> _THE PROBLEM_: Please rewrite the lines below, replacing each "dropdown" with "drop-down menu" and keeping everything else the same.

> _DATA ENTRIES_:
--------

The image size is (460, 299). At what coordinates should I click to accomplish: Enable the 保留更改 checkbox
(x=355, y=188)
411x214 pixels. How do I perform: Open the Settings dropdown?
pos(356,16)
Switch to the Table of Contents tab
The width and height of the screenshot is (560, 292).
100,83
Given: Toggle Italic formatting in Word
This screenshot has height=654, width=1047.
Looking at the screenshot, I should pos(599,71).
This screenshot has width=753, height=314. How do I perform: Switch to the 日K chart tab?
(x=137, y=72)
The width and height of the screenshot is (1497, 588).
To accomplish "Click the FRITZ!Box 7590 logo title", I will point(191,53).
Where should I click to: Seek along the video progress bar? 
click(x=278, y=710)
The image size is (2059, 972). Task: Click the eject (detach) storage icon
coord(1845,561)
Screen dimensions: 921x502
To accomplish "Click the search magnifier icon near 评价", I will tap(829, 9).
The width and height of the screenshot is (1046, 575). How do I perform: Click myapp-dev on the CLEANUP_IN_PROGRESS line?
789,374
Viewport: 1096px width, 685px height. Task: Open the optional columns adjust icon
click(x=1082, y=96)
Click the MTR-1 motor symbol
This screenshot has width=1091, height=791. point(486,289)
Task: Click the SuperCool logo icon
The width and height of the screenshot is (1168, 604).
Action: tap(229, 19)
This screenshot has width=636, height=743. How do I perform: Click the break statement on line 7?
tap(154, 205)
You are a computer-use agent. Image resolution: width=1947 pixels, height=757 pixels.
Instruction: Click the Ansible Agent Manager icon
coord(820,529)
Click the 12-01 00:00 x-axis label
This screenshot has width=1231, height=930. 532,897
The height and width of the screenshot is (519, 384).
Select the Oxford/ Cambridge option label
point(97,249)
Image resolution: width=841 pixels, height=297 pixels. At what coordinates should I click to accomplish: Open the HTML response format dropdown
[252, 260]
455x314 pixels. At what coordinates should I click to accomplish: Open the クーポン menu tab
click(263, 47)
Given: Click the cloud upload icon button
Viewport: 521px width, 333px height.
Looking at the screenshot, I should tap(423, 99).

--------

> _EXERCISE RESULT_:
The image size is (460, 299). At what coordinates should I click to accomplish: Enable the 保留更改 checkbox
(x=355, y=188)
411x214 pixels. How do I perform: Open the Settings drop-down menu?
pos(356,16)
Switch to the Table of Contents tab
The width and height of the screenshot is (560, 292).
100,83
Given: Toggle Italic formatting in Word
This screenshot has height=654, width=1047.
Looking at the screenshot, I should pos(599,71).
This screenshot has width=753, height=314. How do I perform: Switch to the 日K chart tab?
(x=137, y=72)
The width and height of the screenshot is (1497, 588).
To accomplish "Click the FRITZ!Box 7590 logo title", I will point(191,53).
Where should I click to: Seek along the video progress bar? 
click(x=278, y=710)
The image size is (2059, 972). Task: Click the eject (detach) storage icon
coord(1845,561)
Screen dimensions: 921x502
To accomplish "Click the search magnifier icon near 评价", I will tap(829, 9).
The width and height of the screenshot is (1046, 575). How do I perform: Click myapp-dev on the CLEANUP_IN_PROGRESS line?
789,374
Viewport: 1096px width, 685px height. Task: Open the optional columns adjust icon
click(x=1082, y=96)
Click the MTR-1 motor symbol
This screenshot has width=1091, height=791. point(486,289)
Task: Click the SuperCool logo icon
The width and height of the screenshot is (1168, 604).
Action: tap(229, 19)
This screenshot has width=636, height=743. How do I perform: Click the break statement on line 7?
tap(154, 205)
You are a computer-use agent. Image resolution: width=1947 pixels, height=757 pixels.
Instruction: Click the Ansible Agent Manager icon
coord(820,529)
Click the 12-01 00:00 x-axis label
This screenshot has width=1231, height=930. 532,897
The height and width of the screenshot is (519, 384).
Select the Oxford/ Cambridge option label
point(97,249)
Image resolution: width=841 pixels, height=297 pixels. At what coordinates should I click to accomplish: Open the HTML response format drop-down menu
[252, 260]
455x314 pixels. At what coordinates should I click to accomplish: Open the クーポン menu tab
click(263, 47)
Given: Click the cloud upload icon button
Viewport: 521px width, 333px height.
Looking at the screenshot, I should tap(423, 99).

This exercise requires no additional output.